The entire movie is a tug-of-war inside each character between the desire to get as far away from Reading as possible and the awareness that wherever one goes, it will still be the same. One can see Julie's future in her mother -- Watson's eyes brilliantly convey a deep pain that she has learned to resist but has never gotten used to -- and Bruce's beleaguered father shares more with his son that Bruce knows. But it all feels so generic at times, livened only by fleeting moments, never even full scenes.

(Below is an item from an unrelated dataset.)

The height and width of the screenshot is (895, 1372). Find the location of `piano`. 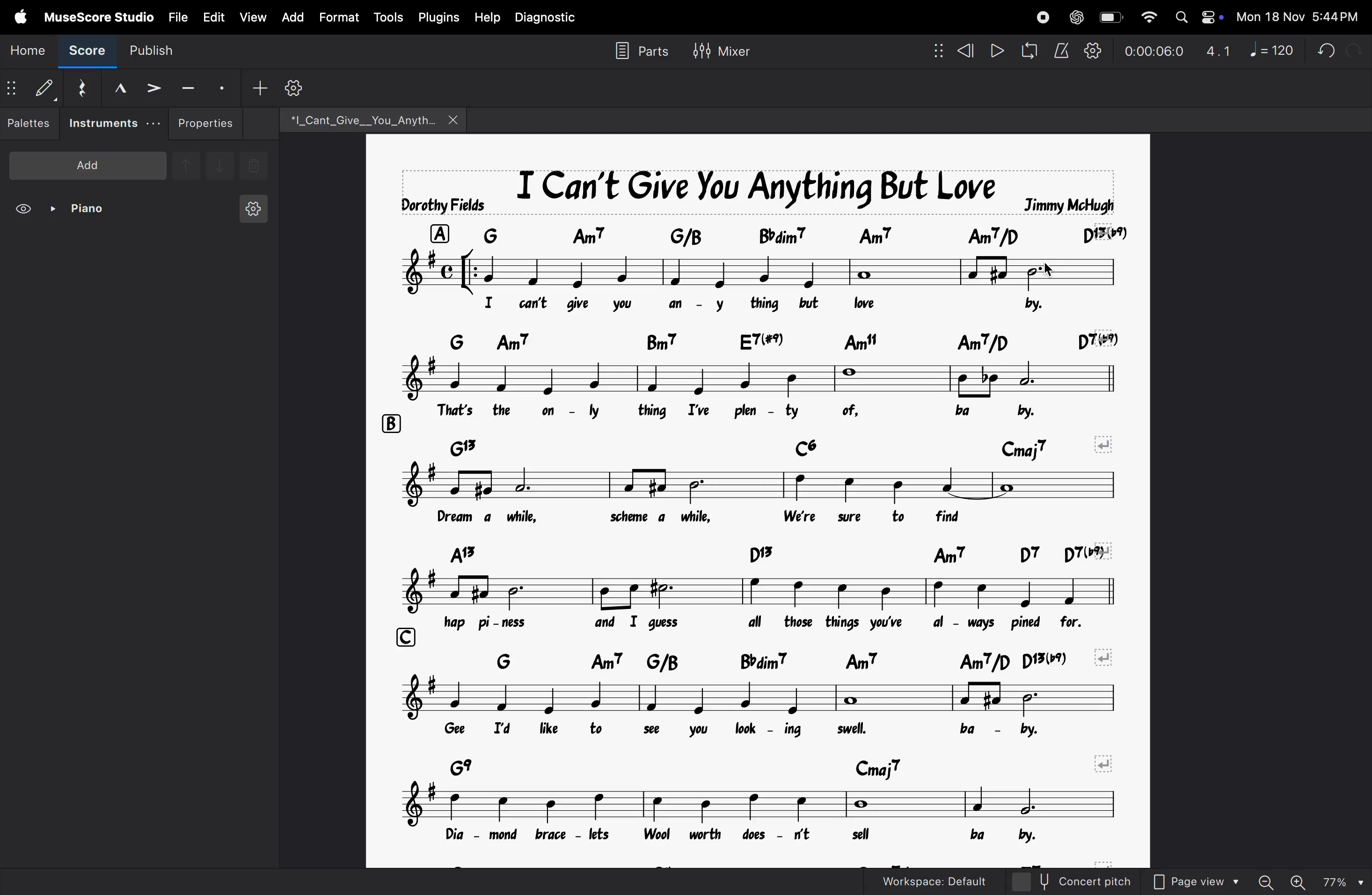

piano is located at coordinates (78, 211).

The manner in which the film can move from engaging to eye-rolling in an instant is best exemplified by that awful "winner's ball" Kendrick throws to make door-to-door insurance salesmen feel like major stockholders in a Fortune 500 company. Paul manages to get himself on-stage with the band to sing a rousing version of Slade's "Cum On Feel the Noize" that somehow wins over the conservative old businessmen and their wives in attendance. Then, to transition from this joyous break from reality, the film awkwardly slams back into squirm humor as Snork, high on the attention, relates an obscene joke he heard earlier. Gervais and Merchant have the ability to portray comedy from the abyss and to capture an optimistic sense of romance and joy. They've even combined the two, but that only works when they start in the darkness and gradually find their way to the light. Cemetery Junction wants to be light and gently anti-nostalgic, making its odd dips into cringe -- even the gags that work -- feel out of place.

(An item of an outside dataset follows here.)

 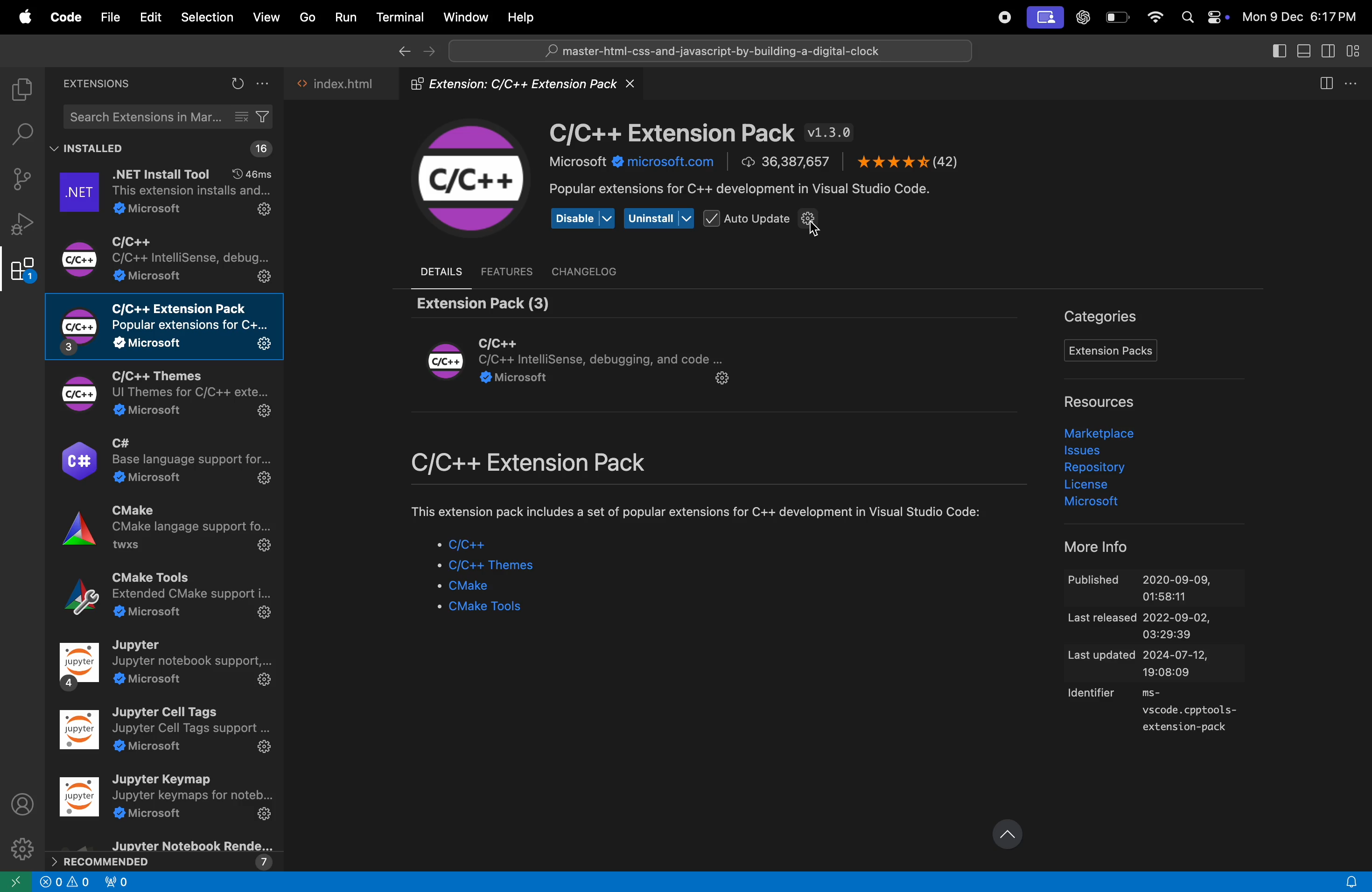 What do you see at coordinates (1101, 504) in the screenshot?
I see `microsoft` at bounding box center [1101, 504].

The filmmakers said they based the idea of the film on the lyrics of the Bruce Springsteen song "Thunder Road," which goes a long way toward explaining the massive potential in the film and its shortcomings. Springsteen's songs, one of the purest rock songs ever written, captures an intangible through the power of suggestion: Cemetery Junction is too autobiographical, too narrowly defined, to have the same pull. Yet certain touches resonated with me, like the local police sergeant who has such a rapport with the local rascals that he'll enjoy a pint with them before they get so drunk he has to lock them up. Having convinced the BBC to let them direct their first project despite no prior experience, Gervais and Merchant have clearly grown visually since then, and the half-sepia, half-smoggy cinematography courtesy of Remi Adefarasin is both beautiful and compressing, finding a better mix between the appealing and the repellent than the writing. Overall, the sweetness of some of the performances and the occasional flashes of humor that won out barely won me over, but I found myself too often wishing the film had been less "Thunder Road" and more "Backstreets."